Se per certi aspetti si potrebbe pensare di aver visto tutto, di aver osservato il male in tutte le sue salse, è pur vero, come ha affermato il regista, che l'importante è come viene raccontata una storia, anche quando i suoi elementi principali non sono nuovi sullo schermo, grande o piccolo che sia. Non possiamo che essere d'accordo perché Ai confini del male è il classico thriller che tiene incollati alla poltrona dall'inizio alla fine: che alla scrittura dinamica unisce una colonna sonora perfettamente cucita sulle immagini. E che, infine, si avvale di due protagonisti d'eccezione che hanno fatto propri i rispettivi personaggi, esprimendo al meglio le loro dicotomie e i loro conflitti interiori.

Meda e Rio sono infatti due esponenti dell'Arma: Rio è un capitano integerrimo, tenuto in grande considerazione. Meda fa i conti con i fantasmi del passato e con l'incidente d'auto in cui ha perso moglie e figlio. Riflessivo e algido il primo, impulsivo il secondo. Quando l'ombra dell'Orco di Velianova torna a oscurare la vita del tranquillo paese e Rio in primis, al quale viene rapito il figlio, i due si trovano a percorrere diverse piste, intrecciate letalmente una con l'altra.
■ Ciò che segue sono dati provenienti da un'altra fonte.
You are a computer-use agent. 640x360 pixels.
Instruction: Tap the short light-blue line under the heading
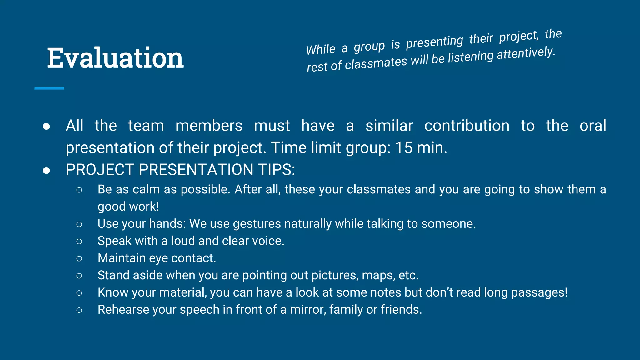click(49, 88)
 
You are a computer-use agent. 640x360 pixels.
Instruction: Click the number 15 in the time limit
click(403, 148)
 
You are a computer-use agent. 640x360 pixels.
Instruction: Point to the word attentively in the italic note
click(526, 53)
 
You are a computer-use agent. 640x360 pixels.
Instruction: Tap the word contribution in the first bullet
click(467, 126)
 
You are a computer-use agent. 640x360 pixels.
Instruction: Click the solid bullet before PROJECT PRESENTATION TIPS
click(47, 170)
I colpi di scena si susseguono senza sosta e ben presto è che chiaro che la storia, articolata su diversi piani, sia un vortice mortale, pronto a stritolare chi cerca di fare luce su delitti e sparizioni.

Intrigato anche da una serie di virtuosismi stilistici che rendono ancora più accattivante la narrazione – vedi le continue immagini di specchi d'acqua che simboleggiano la duplicità dei personaggi - e grazie anche alla superba fotografia di Davide Manca, il pubblico è coinvolto fin da subito e, come nel caso di ogni piccolo centro che si rispetti, dubita di chiunque, immedesimandosi ancora di più nella vicenda narrata.

Ci sono un tocco di True Detective, un pizzico di Seven, un accenno di Brian De Palma e una spolverata di Millennium Saga: molti sono i riferimenti ai quali il regista si è ispirato per fare sua questa storia in cui tutto sembra il contrario di tutto. E c'è una grande, triste e forse cinica verità che aleggia su quanto narrato: la dichiara il personaggio interpretato da Chiara Bassermann. “La figlia scomparsa di una prostituta non interessa, i figli dei ricchi sì”. Perché serie A e serie B sono ovunque, e forse sono il male principale.

Il 1° Novembre, giorno di Ognissanti, è raro che si organizzino cene fuori: motivo in più per accomodarsi sul divano e lasciarsi trascinare dalle atmosfere cupe e coinvolgenti di Ai confini del male. Confini per l'appunto, oltre i quali non possono che esserci il bene e la giustizia. O no?